People who hold driver's licenses from the handful of states that have not yet complied to the REAL ID Act are now being denied entrance to military bases.

Remember the REAL ID Act? If not, you could be easily forgiven. Implementation of the 2005 law — one of the federal responses to the 9/11 attacks — has been delayed and recalibrated over fights about undue encroachment of federal power so many times over so many years that the law, so far, has impacted almost no one.

But people who hold drivers licenses from the handful of states that have not yet complied to the law’s strictures are now being denied entrance to military bases. Licenses from Minnesota, Illinois, Missouri, New Mexico and Washington are no longer valid identification at DoD facilities. For most people who work at those facilities, it’s a moot point since they have separate DoD-issued ID cards. But vendors and other visitors are now being turned away, Defense officials say.

The change is because of a portion of the act that restricts the use of “non-compliant” IDs for federal purposes — including access to federal facilities. It became official on Oct. 15, but is now being rigorously enforced by base commanders. Local officials have some authority to waive the requirement for visitors who are on a pre-registered guest list for an on-base function, for example, or if they’re escorted by government personnel.

REAL ID requires states to meet a set of minimum requirements for the identifying data printed on drivers licenses and prescribe new standards for the sorts of documentation citizens need to produce at their local DMV to prove they are who they say they are. The act also spawned fears that the Department of Homeland Security was creating a national database of citizens, partially because of its requirement that state DMVs share data with one another.
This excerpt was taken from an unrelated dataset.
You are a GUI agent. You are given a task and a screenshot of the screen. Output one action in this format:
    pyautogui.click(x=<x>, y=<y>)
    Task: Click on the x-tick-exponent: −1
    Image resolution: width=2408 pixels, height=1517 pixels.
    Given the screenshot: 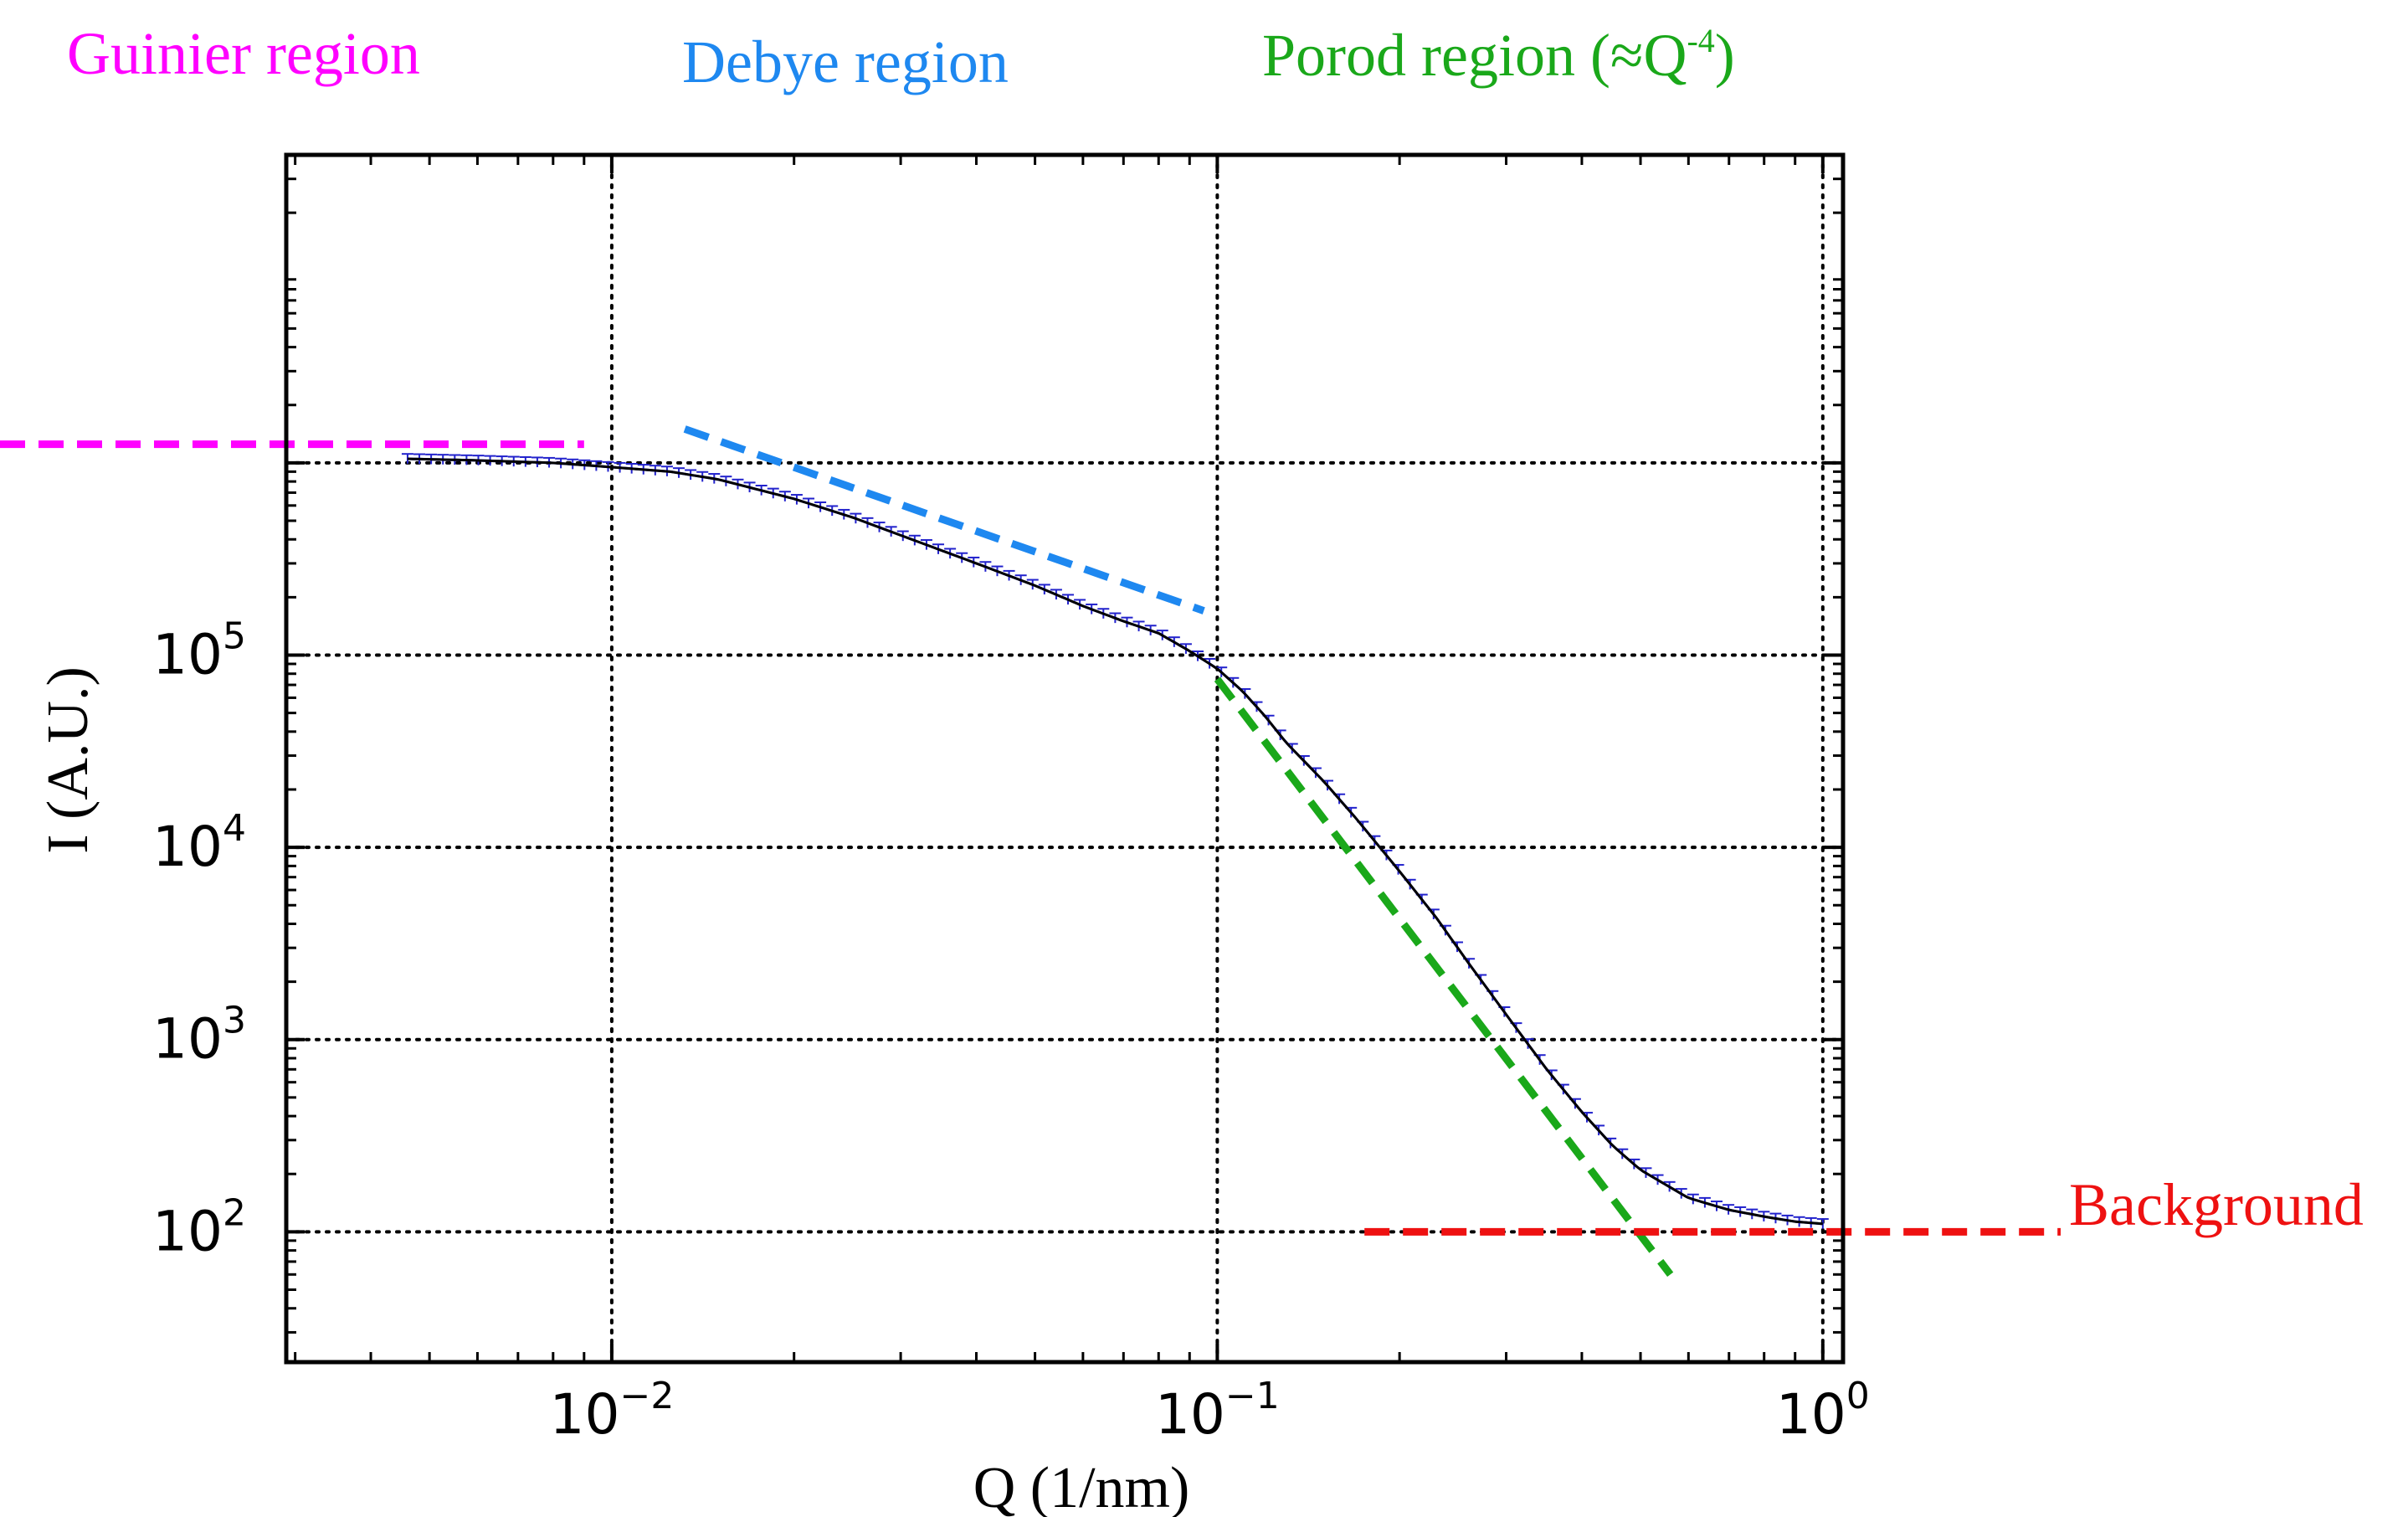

Unless there’s another implementation delay, Minnesotans, Illinoisans, Missourians, New Mexicans and Washingtonians will also have trouble boarding domestic commercial aircraft as of Jan. 22, 2018. Starting then, the Transportation Security Administration will enforce the same rules that now apply to federal facilities, and travelers from the offending states will only get through TSA checkpoints if they have a passport or another form of “REAL ID.”